Hereditary breast and ovarian cancer syndrome is an inherited cancer-susceptibility syndrome marked by multiple family members with breast cancer, ovarian cancer or both; the presence of both breast and ovarian cancer in a single individual; and early age of breast cancer onset. Women with either BRCA gene mutation have a 65%-74% chance of developing breast cancer in their lifetime. Ovarian cancer risk is increased by 39%-46% in women with a BRCA1 gene mutation and by 12-20% in women with a BRCA2 gene mutation. Approximately 1 in 300 to 1 in 800 individuals in the United States are BRCA1/BRCA2 gene mutation carriers. BRCA gene mutations may occur more frequently in some populations founded by small ancestral groups, such as Ashkenazi (Eastern European) Jews, French Canadians, and Icelanders. For example, an estimated 1 in 40 Ashkenazi Jews possesses a BRCA1 or BRCA2 mutation.
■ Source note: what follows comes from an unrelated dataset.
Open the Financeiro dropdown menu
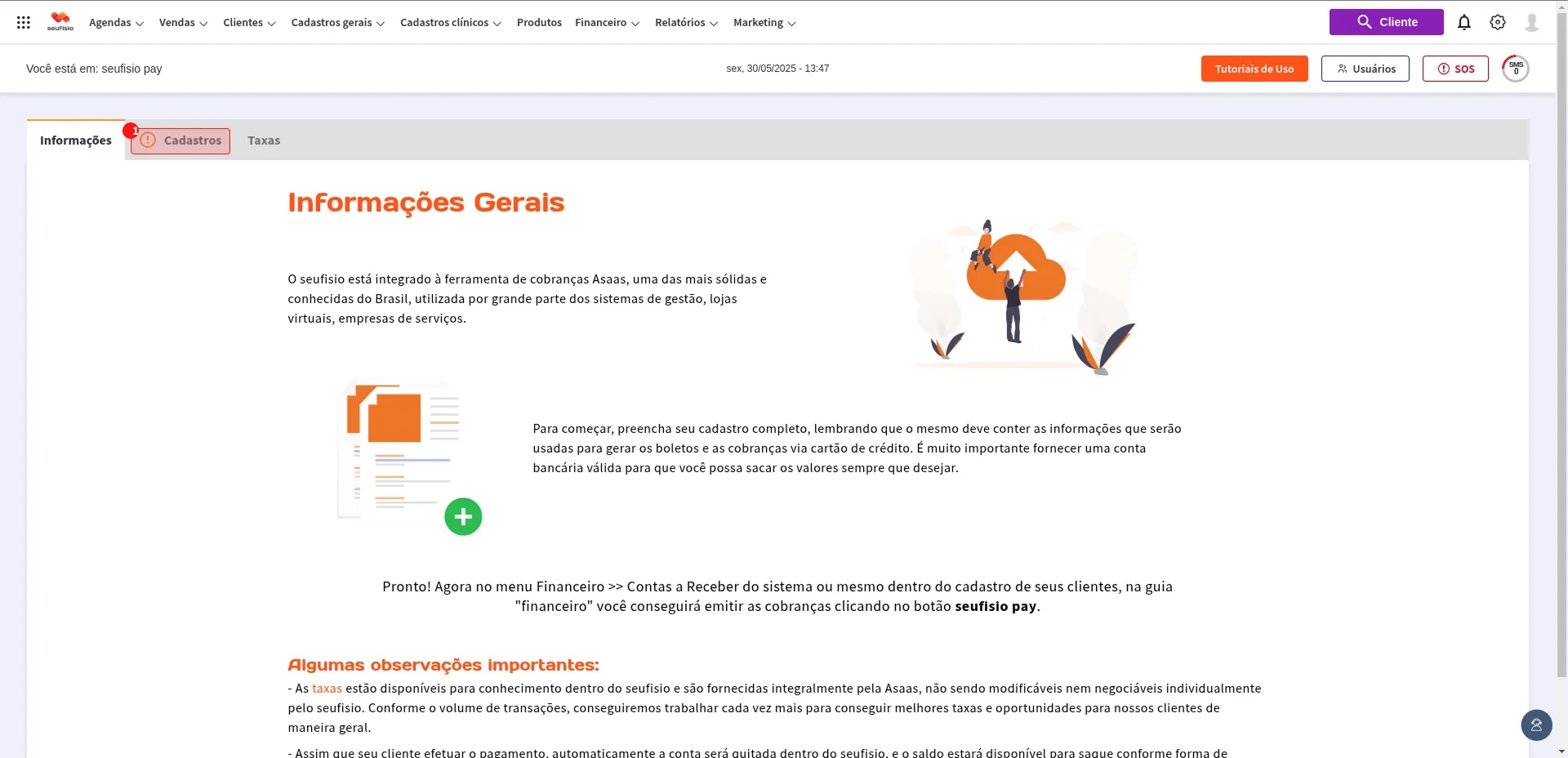pos(607,23)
Douglas E. Levy, Ph.D., Instructor in Medicine, Harvard Medical School

Douglas E. Levy, Ph.D., Instructor in Medicine, Harvard Medical School; Researcher, Massachusetts General Hospital Institute For Health Policy

The objective of the investigation conducted by MGH and Dana-Farber was to identify women at high risk of hereditary breast and ovarian cancers and estimate their awareness of, and experience with, genetic testing for cancer risk. The analyses underlying the report relied upon the 2000 and 2005 National Health Interview Surveys. Approximately 35,000 women with no personal history of breast or ovarian cancer participated in the surveys.  The investigators determined the risk of hereditary breast and ovarian cancers based upon (i) self-reported family history of cancer and national guidelines; (ii) self-reported awareness of genetic testing for cancer risk; (iii) discussion of genetic testing for cancer risk with a health professional; and (iv) actual genetic testing for breast/ovarian cancer risk.
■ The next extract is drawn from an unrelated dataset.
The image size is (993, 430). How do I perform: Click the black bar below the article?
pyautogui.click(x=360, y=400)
Based upon the guideline criteria, the investigators determined that approximately 1 percent of all women participating in the surveys were identified as being at high risk for  hereditary breast and ovarian cancers. Among these high-risk women, approximatey 54 percent were aware of genetic testing for cancer risk; 10 percent had discussed genetic testing with a health professional; and 1 percent had undergone testing for breast/ovarian cancer risk. The investigators concluded, based upon these results, that there was a low provision of guideline-recommended advice to women for whom genetic testing may be appropriate and of significant clinical benefit.
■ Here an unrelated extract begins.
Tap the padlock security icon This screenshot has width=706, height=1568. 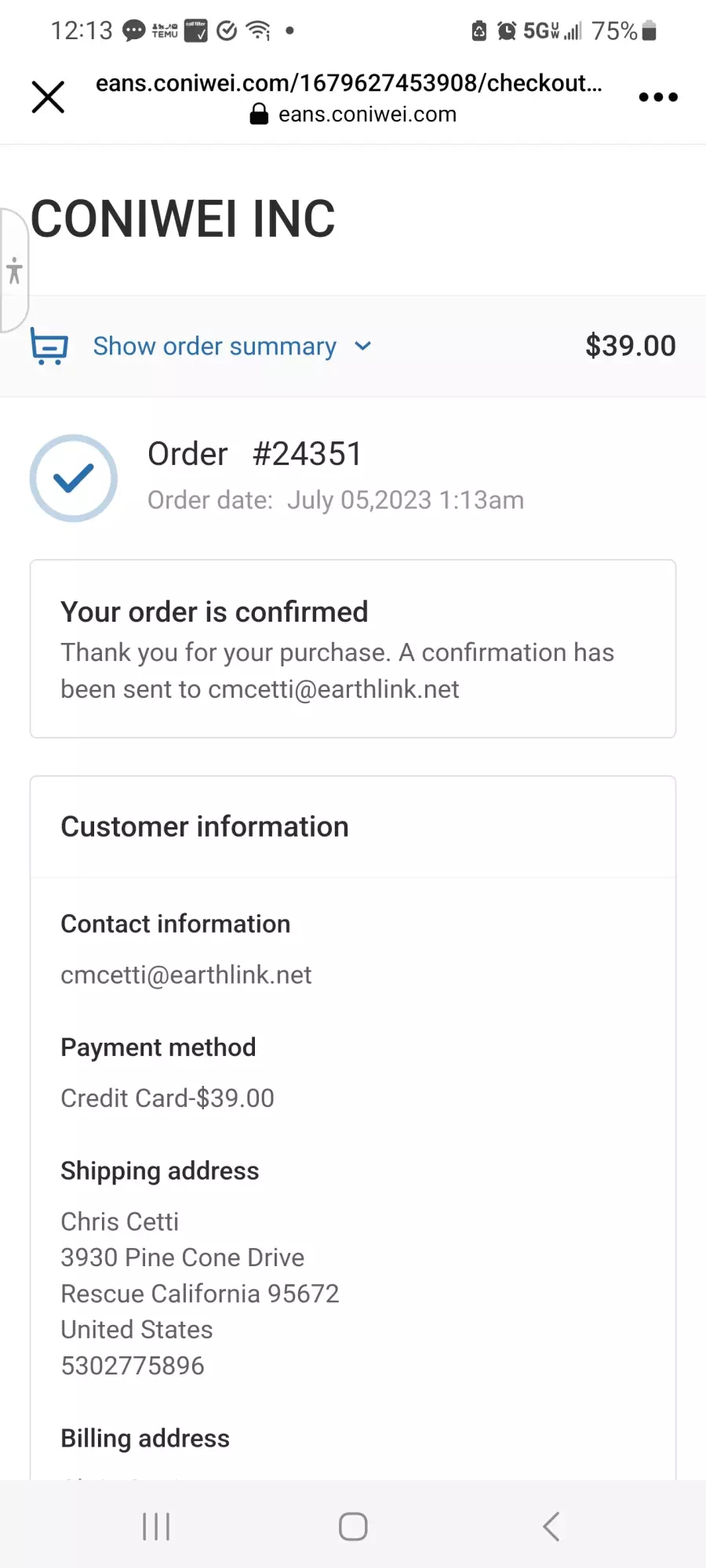(x=259, y=114)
“A patient’s personal preferences are paramount in her decision to undergo genetic testing, but at the very minimum high-risk patients should have a discussion with their clinician.” Levy explains. “Although we didn’t examine factors that may impede these discussions, I believe that improvements won’t come until it becomes easier and more routine to collect, update and interpret family history information, which could come through the availability of decision support tools based on electronic medical records.”

“Right now we can stress that women should be aware of their family history of breast and ovarian cancer – on both sides of the family – communicate that information with their physicians and update it as necessary.” “Any woman concerned about her family history should not hesitate to raise the topic of testing with her physician,” adds Levy, who is an assistant professor of Medicine at Harvard Medical School. “In addition, organizations dedicated to cancer prevention and treatment should help disseminate the guidelines – which have been updated in recent years – particularly to primary care physicians.”